→ ASSIGNED TASK 1
From the forum thread about the elderly neighbor, quote the passage that begins with the words containing "Find out what" and ends with "for too long.".
→ ASSIGNED TASK 2
In the forum thread about the elderly neighbor, what is given as the reason she needs help with bills?
-------- PAGE EXTRACT
KenLeeeeeee Thu 04-Oct-12 12:57:29

That's really sad :-( Can social services help with older people in situations like this? Does she have any other family that you know of?

quoteunquote Thu 04-Oct-12 12:58:33

Let social service know of your concern, they will come and assess her, and then they can put in some support,

could you leave a letter at her house for her nephew to contact you, and then ask him for his number, so that you can alert him, when she may need support.

Pancakeflipper Thu 04-Oct-12 12:58:57

Find out what Dr's she is with and phone them and tell them you are worried. They can also help get the various agencies on board.

catwomanlikesmeatballs Thu 04-Oct-12 13:00:24

Call social services, they'll help her.

MammaTJisWearingGold Thu 04-Oct-12 13:01:45

Of course it is your place to get involved. How would you feel if she was found dead in her home and you hadn't?

You need to contact SS with your concerns. I look after people with dementia and sometimes they come to us in such a bad way because they have been left to fend for themselves for too long.

She probably hasn't had any money stolen at all, tbh. Paranoia is a frequent symptom of dementia. She clearly needs help though.

Narked Thu 04-Oct-12 13:02:28

'It's not our place to get involved'

Yes. It is your place. If you see someone who's not coping over a period of months and is obviously distressed, and you are concerned that their family may not be helping the situation.

knitpicker Thu 04-Oct-12 13:02:46

All good suggestions, thank you very much! Will check council website now - we're not in UK but might be an equivalent. Her sister died two years ago - last remaining sibling. Poor lady can't even read or write which is why she needs help with bills etc. Other neighbours are much more helpful than us, walking her nightmare dog everyday and stuff like that - she has latched onto husband more lately - she doesn't recognise me at all any more.

missymoomoomee Thu 04-Oct-12 13:03:11

I agree with those saying call social sevices, they are going to be better placed for getting in touch with family and offering the right kind of support for her.

You sound like really lovely neighbours, its really nice of you to care so much for a lady who doesn't have a lot of people looking out for her.

featherbag Thu 04-Oct-12 13:05:34

Why wouldn't it be your place to get involved?! You're her neighbours, possibly one of the people she has most interaction with! Give social services a call, tell them you're worried for her and give them as much information as possible. Then - and this is vital - give them all of the information again in writing.

charlottehere Thu 04-Oct-12 13:12:32

I feel really sad that you or your neighbours have done very little to help her. sad Do you really need to ask what to do? Ring SS immediatley, poor lady. sad

MostlyFine Thu 04-Oct-12 13:27:20

Social Work - definitely phone social work. This lady is a vulnerable adult and should have an assessment done and that falls under social work's remit. Mention the money and bills situation and they should also investigate whether she is being the victim of financial abuse or whether, as you say, she has just forgotten where things are.

It sounds like she is very lucky to have you and your neighbours smile

alienreflux Thu 04-Oct-12 13:32:30

charlottehere did you read her posts? i think her and her neighbours have gone above and beyond for this poor lady, she just needs to know the next step.

Lottapianos Thu 04-Oct-12 13:33:30

OP, you're getting a bit of pasting from some people here which I think is really unfair. It sounds like you and your DH have been very kind to her so far and you're on here asking advice about what more you can do. You sound very caring and thoughtful so I hope you're not feeling bad about this.

I would ring social services - it sounds like this poor lady needs help and whether or not her nephews are stealing from her, she's not coping very well on her own. She can't access this on her own so she needs your help smile

notanaxemurderer Thu 04-Oct-12 13:48:54

I second the suggestions above and also suggest you contact Age UK if you don't get any answers.

ruddynorah Thu 04-Oct-12 13:57:54

We had the same with my late grandma's next door neighbour. The neighbour kept harrassing my grandma saying she had stolen things and even moved the boundary fence. We rang the GP who visited her and referred her to social services.
----------------
-------- PROVIDED MATERIAL
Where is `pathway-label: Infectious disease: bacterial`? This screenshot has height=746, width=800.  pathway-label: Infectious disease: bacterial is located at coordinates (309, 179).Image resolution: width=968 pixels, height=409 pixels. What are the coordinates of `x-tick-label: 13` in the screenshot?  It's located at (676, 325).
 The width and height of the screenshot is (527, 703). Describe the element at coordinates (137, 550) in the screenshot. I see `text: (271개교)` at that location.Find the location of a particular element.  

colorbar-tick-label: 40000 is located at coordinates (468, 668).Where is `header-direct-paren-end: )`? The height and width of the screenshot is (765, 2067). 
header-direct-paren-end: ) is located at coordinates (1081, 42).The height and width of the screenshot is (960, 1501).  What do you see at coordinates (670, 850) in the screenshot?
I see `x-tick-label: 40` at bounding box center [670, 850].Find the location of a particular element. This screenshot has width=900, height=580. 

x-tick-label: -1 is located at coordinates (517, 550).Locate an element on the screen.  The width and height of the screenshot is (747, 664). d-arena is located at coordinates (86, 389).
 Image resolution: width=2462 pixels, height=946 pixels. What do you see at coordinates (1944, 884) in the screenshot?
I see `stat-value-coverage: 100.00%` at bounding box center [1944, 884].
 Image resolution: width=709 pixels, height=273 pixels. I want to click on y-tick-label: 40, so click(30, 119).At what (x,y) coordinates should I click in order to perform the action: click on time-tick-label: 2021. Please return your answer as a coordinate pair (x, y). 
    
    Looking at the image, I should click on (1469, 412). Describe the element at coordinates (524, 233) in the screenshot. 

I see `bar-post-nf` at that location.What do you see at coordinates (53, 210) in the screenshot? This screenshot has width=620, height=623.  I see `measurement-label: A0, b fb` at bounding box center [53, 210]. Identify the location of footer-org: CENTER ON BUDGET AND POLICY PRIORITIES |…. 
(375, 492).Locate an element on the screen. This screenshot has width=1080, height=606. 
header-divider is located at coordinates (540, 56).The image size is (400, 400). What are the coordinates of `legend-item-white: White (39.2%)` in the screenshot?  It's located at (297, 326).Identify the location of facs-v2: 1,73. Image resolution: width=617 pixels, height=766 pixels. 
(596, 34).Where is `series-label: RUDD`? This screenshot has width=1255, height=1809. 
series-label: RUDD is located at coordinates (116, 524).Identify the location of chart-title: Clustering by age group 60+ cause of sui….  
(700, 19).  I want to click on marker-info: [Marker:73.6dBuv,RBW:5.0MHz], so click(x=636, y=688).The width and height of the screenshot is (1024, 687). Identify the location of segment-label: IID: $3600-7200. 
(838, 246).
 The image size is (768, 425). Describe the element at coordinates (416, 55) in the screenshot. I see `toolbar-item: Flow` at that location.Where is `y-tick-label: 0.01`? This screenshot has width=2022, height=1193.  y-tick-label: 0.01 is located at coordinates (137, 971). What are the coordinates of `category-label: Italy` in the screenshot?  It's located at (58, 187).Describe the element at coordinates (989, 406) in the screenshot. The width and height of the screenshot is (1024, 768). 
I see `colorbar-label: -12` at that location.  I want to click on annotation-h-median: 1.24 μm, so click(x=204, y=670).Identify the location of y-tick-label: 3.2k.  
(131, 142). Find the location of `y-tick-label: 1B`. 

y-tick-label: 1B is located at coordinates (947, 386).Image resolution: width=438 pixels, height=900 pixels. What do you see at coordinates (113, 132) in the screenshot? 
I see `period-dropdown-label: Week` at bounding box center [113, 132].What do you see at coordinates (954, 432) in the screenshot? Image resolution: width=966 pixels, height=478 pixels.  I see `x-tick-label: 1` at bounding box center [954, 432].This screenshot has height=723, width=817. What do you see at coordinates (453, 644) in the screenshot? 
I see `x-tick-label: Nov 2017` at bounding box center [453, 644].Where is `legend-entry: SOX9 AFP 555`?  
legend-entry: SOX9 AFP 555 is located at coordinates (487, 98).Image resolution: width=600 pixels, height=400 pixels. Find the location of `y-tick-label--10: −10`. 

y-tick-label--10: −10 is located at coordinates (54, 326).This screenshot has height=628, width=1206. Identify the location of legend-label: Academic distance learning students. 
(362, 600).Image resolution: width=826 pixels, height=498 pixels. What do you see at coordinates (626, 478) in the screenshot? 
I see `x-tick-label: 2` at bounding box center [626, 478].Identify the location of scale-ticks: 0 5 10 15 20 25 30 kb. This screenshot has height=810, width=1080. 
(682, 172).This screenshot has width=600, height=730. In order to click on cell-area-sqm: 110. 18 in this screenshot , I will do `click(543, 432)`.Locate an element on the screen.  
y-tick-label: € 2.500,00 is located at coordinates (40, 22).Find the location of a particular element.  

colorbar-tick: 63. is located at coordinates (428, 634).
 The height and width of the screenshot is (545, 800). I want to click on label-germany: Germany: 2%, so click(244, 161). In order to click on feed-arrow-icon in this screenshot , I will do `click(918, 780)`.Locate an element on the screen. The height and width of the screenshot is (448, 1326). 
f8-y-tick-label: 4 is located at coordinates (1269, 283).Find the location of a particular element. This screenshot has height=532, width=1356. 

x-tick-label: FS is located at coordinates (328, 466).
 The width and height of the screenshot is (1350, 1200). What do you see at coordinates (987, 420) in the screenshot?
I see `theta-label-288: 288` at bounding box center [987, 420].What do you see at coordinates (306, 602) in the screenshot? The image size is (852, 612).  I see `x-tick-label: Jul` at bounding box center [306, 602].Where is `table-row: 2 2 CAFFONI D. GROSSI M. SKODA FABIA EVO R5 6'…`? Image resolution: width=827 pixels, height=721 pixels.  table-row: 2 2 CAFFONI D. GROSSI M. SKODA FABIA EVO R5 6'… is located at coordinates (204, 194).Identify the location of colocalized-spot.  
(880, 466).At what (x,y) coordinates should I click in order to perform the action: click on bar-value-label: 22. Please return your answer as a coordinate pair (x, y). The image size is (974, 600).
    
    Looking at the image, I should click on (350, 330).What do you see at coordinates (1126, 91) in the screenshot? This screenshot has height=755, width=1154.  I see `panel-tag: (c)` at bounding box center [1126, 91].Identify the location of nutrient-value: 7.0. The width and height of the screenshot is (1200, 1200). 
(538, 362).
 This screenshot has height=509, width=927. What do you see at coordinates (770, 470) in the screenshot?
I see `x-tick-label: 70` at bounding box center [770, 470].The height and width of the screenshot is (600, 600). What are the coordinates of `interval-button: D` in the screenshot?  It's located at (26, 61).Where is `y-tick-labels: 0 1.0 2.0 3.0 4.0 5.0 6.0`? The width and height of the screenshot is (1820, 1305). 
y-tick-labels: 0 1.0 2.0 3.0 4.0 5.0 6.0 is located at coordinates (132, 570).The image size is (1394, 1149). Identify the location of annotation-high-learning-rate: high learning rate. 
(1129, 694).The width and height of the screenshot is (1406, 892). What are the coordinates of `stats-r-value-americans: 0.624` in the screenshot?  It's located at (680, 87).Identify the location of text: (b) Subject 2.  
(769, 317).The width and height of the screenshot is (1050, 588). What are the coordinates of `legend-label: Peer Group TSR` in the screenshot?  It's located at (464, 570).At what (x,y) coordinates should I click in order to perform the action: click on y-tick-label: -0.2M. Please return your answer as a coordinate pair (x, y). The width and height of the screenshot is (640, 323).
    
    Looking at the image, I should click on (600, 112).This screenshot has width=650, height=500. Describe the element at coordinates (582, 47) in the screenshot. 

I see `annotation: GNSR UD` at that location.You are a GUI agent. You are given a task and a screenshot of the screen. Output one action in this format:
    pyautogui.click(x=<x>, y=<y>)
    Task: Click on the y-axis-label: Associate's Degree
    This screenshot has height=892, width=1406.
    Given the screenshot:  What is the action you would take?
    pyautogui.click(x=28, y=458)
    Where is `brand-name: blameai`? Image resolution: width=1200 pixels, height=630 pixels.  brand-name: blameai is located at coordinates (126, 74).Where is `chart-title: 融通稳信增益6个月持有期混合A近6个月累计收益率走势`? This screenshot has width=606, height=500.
----------------
→ EXPECTED OUTPUT 1
Find out what Dr's she is with and phone them and tell them you are worried. They can also help get the various agencies on board.

catwomanlikesmeatballs Thu 04-Oct-12 13:00:24

Call social services, they'll help her.

MammaTJisWearingGold Thu 04-Oct-12 13:01:45

Of course it is your place to get involved. How would you feel if she was found dead in her home and you hadn't?

You need to contact SS with your concerns. I look after people with dementia and sometimes they come to us in such a bad way because they have been left to fend for themselves for too long.

→ EXPECTED OUTPUT 2
She cannot read or write.